Konuşmasında erkeklere de seslenen Davutoğlu, "Sadece bu salondaki değil, bütün Türkiye'deki erkeklere sesleniyorum. Erkeklik onuru kadınlara saygıyla başlar. Kadınlık onurunu çiğneyen erkek, erkeklik onuruna da sahip olamaz. Hangi siyasi düşünceyi taşırsa taşısın her kadın azizdir, her kadın ihtirama layıktır" dedi.
Başbakan Davutoğlu, kadınları sadece eşler olarak görmemek gerektiği vurgulayarak, şunları kaydetti:
"Hangi mesleği icra ediyorlarsa o mesleğin uygulayıcıları olarak görelim.
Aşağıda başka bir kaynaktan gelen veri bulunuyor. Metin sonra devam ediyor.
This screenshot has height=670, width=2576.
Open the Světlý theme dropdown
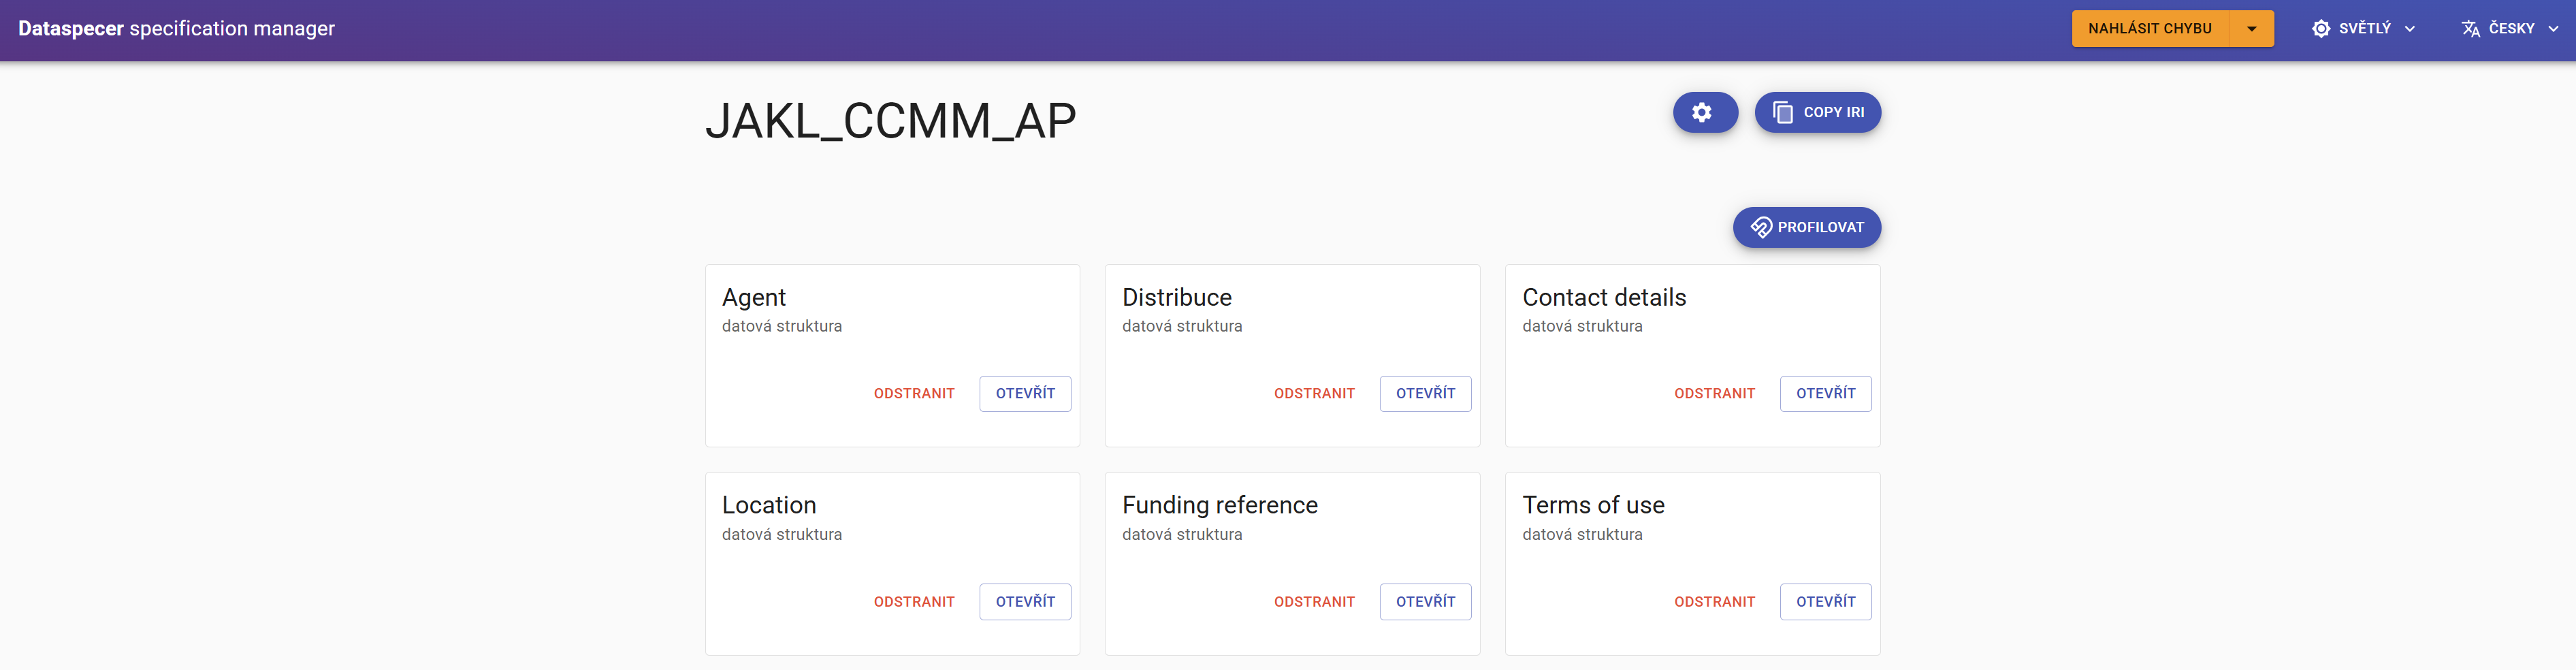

Kadınlarımıza sadece evimizin emanetine sahip çıkan mübarek eşler olarak saygı göstermeyelim. Ama aynı zamanda onların icra ettiği her faaliyete de saygı gösterelim. Biz kadınlarımızın yükselen Türkiye'nin lokomotif gücü olacağına inanıyoruz. Biz kadınlarımızın demokrasiyi ayağa kaldıracağına inanıyoruz. Çünkü demokrasiden, gerçek anlamda özgürlükten en çok kadınlarımız istifade etti. İşte haziran seçimleri böyle bir seçim ki bu kadınlık onurunu ayağa kaldıran kadınlık onuru için yola çıkan AK Parti'nin yeni Türkiyesinin seçimidir.
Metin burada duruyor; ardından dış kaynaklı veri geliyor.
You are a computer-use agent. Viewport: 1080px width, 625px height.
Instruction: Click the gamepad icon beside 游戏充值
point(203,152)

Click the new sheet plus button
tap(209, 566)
Aziz kadınlarımız inşallah 7 Haziran'da kadınlık onuru için sandıklara yürümeye hazır mısınız? Bu özgürlük bayrağını, AK Parti bayrağını dalgalandırmaya hazır mısınız? Kim olursa olsun hangi gerekçeyle olursa olsun kadınlık onurunu çiğneyen herkese karşı sesinizi yükseltmeye hazır mısınız? Biz de size bu ülkenin Başbakanı olarak AK Parti iktidarı olarak tam bir emniyetle söz veriyoruz. Diyoruz ki hiçbir şekilde hiçbir kadının hiçbir gerekçeyle onurunun çiğnenmesine izin vermeyeceğiz."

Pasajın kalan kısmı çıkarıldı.